- Directed by: Chris Hanel Stephen Phelan
- Written by: Stephen Phelan Chris Hanel
- Produced by: Chris Anderson Gordie Felger Jason Handley Brian Hanel Chris Hanel Joan Hanel Loren Hanel Marie Hanel Mark Hogge Justin Whitlock Al Willet
- Starring: Chris Hanel Abe Peterka Justin Whitlock Rebecca Peterka
- Cinematography: L.P. Stephen Phelan
- Edited by: Steve Phelan
- Production company: Digital Llama Productions
- Distributed by: TheForce.net
- Release date: June 1, 2002;
- Running time: 53 minutes
- Country: United States
- Language: English
- Budget: $2,000

= The Formula (2002 film) =

The Formula is a fan film that premiered online in 2002. Made in Iowa by a group of friends over 18 months, the movie documents a Star Wars fan's attempt to make an epic fan film of his own, only to become disillusioned by the process and turn on his friends. The movie centers on the motivations of fan filmmakers, and proved popular for encouraging other would-be filmmakers to not give up their own projects and enjoy the process.

The Formula has been featured as a leading representative of the fanfilm genre, with print references in The Weekly Standard and The Times. It eventually screened theatrically, showing as an official selection at the 2003 Cedar Rapids Film Festival. Film Threat gave it a five-star (out of five) review, calling it "a great surprise to those seeking out a good Star Wars fanfilm that's not made up exclusively of angst-filled Jedi, stormtroopers, over the top villains, or whatever the norm is nowadays.".

The Formula was the first film for directors Chris Hanel and Stephen Phelan, and both have gone on to filmmaking careers. Besides working as a video game designer, Chris Hanel also co-wrote and served as the VFX Supervisor for the series Return of Pink Five.

The film is also notable because it was the first visual effects collaboration of Ryan Wieber and Michael Scott, who went on to create the popular lightsaber fight Ryan vs. Dorkman.

==Plot==
The film begins with the opening credits of a typical Star Wars fanfilm entitled "Bond of the Force". Gregory (Abe Peterka) plays Jacen Solo, and Jennifer (Rebecca Peterka) plays the offscreen voice of Jaina Solo. Jacen is on a forest planet searching for Anakin Solo, but only encountering a Sith Lord named Darth Katai, played by Zarth (Justin Whitlock). The two begin to duel, and it is an intense battle...until Greg misses his cue, incurring the wrath of writer-director Tom "Servo" Harrison (Chris Hanel). Tom gets into a fight with his friends, and they walk out on him. After a monologue based on High Fidelity, with Star Wars in the place of rock music, Tom reflects back a few months to the genesis of the fanfilm project.

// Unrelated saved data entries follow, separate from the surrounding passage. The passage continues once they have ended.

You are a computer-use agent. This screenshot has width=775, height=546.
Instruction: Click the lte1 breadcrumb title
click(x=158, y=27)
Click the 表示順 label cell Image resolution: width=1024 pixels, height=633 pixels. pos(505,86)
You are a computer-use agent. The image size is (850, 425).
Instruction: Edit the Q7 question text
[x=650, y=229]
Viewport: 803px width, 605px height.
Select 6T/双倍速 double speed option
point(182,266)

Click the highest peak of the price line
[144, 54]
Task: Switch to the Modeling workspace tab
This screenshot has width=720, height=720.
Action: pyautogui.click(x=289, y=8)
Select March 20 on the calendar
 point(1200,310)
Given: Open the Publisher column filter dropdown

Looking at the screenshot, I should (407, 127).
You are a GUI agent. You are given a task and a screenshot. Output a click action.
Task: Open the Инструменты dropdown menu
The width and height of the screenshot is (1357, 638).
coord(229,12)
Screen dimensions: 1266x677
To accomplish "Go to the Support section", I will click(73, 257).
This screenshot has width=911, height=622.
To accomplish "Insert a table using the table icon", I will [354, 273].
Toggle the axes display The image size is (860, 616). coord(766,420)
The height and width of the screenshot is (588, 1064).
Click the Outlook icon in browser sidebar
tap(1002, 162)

Tom, Greg, Jenny, and Zarth are seen hanging out at Excalibur Games, a hobby shop, playing the Star Wars pants game. Tom is revealed to be an employee at the store, working for store credit while he has his money saved up for film school. He claims the only downside to the job is the trekkies—specifically, two irate, Star Wars-hating ones named James (James Kropa) and Stewart (Michael Mulherin). The two enter the store, arguing over a discrepancy between the film Star Trek Generations and the Technical Manual. While waiting for Tom to get their new Star Trek cards, Stewart accidentally spills soda on a set of comics that Greg's boss ordered. Tom demands they pay for the damaged goods, and the Trekkies overpay him before leaving the store in a rush. Tom realizes that they can sell the undamaged books to Greg's boss for full price and pocket the money from the Trekkies. At Greg's suggestion, Tom combines the money with his remaining store credit and buys model lightsabers, which prompts the idea in his mind of making a Star Wars fanfilm.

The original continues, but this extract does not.